High school bans Israeli-Palestinian dialogue group due to parents' pressure
Students report that the principal has said the school aims to raise the rate of students who serve in the Israel Defense Forces and that inviting the Israeli-Palestinian organization could damage this.
Alon High School in Ramat Hasharon is refusing to allow an organization that promotes Israeli-Palestinian dialogue to operate there. According to students and teachers, opposition to the group, the Israeli-Palestinian Bereaved Families for Peace, has come from the school's parents' committee.
A petition circulated by students alleges that the parents' committee vetoed a visit by the group's representatives due to concerns that students might be influenced by the organization. Parents' committee chairman Hani Fogel said, however, that the committee has not yet come to a position on the matter.
The organization has visited hundreds of high schools around the country in recent years. According to the Education Ministry, school principals can decide whether to invite outside speakers.
Students report that the principal at Alon, Yehuda Yaakovson, has said the school aims to raise the rate of students who serve in the Israel Defense Forces and that inviting the Israeli-Palestinian organization could damage this. Education Minister Gideon Sa'ar also seeks to increase the rate of army enlistment as a goal of the education system.
The Ramat Hasharon municipality, however, denied the comment attributed to the principal.
According to one 12th grader at the school, "the parents, and it seems the school, too, are apparently trying to protect us, but this really is censorship. We are big enough children to form our opinions by ourselves."
Itai Snir, a teacher at Alon and a member of Israeli-Palestinian Bereaved Families for Peace, said he organized a meeting for students after regular school hours to talk about the organization after he was denied permission to do so at the school's Memorial Day ceremony. Snir's father was murdered in Jordan in 2001.
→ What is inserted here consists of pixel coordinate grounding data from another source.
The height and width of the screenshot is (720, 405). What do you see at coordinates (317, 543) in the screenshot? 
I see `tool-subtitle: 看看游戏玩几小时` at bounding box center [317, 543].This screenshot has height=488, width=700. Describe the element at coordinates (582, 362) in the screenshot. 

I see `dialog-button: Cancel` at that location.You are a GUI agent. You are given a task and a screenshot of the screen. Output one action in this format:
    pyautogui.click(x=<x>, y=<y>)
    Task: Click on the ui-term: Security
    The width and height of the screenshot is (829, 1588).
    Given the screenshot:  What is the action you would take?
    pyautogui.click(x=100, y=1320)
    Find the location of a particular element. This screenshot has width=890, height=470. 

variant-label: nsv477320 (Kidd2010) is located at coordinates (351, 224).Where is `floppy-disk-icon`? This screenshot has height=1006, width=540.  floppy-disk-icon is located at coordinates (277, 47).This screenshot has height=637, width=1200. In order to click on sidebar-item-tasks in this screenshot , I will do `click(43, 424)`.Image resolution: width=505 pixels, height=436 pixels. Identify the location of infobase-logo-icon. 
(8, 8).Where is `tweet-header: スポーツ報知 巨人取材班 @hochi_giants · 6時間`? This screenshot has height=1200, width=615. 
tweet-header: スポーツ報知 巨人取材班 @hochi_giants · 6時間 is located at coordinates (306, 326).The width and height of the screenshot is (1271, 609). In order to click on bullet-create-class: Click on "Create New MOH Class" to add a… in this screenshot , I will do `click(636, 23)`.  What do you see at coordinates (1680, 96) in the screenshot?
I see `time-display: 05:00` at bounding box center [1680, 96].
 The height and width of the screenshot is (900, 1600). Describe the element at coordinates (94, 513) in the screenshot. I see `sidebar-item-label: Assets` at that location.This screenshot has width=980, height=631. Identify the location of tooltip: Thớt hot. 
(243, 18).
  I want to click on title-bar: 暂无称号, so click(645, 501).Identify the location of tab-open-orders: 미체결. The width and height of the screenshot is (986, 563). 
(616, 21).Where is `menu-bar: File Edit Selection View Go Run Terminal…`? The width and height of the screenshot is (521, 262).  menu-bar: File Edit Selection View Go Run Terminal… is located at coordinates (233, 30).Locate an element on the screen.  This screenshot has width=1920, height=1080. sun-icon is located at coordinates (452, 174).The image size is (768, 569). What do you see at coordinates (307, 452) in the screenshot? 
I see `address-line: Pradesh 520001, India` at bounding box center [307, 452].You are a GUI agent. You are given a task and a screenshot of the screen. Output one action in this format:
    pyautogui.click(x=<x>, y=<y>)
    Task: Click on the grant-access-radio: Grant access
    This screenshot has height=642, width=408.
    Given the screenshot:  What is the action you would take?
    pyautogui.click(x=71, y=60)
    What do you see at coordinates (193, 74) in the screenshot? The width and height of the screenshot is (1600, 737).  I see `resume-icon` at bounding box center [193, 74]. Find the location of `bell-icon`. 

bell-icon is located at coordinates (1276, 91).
Parents' committee chairman Fogel said the committee, along with the school's administration, "encourages open discussion about values, while keeping a distance from the politicization of the school. The committee did not veto the [organization's] activities. To come to a decision on the subject, the committee met with representatives of the [organization], but a decision has not yet been made.
"A dialogue is underway with the school administration, the student council and the parents' committee on developing activities around values such as humanism and tolerance. Then the content and the groups that will speak to the the students will be examined."
According to the Ramat Hasharon municipality, "[Alon High School] conducts a broad multicultural social-values program that includes a range of activities [involving] meetings with students and their families with Israeli Arabs. The high school works in productive cooperation with the parents' committee and has achieved much regarding values.
"This will be reflected in its high ranking, seventh in the country, in the numbers for completing an officers course, a pilots course, and in the numbers for serving in quality positions in the IDF .... We regret the incorrect statements attributed to the school's principal."
Nir Yesod, responsible for school programming at the Israeli-Palestinian Bereaved Families for Peace, said the group has repeatedly tried to provide programming for the school, but the parents' committee has worked behind the scenes to block it.
"An attempt to prevent the students from hearing a Palestinian telling, for example, how his brother was killed at a checkpoint is ridiculous," Yesod said.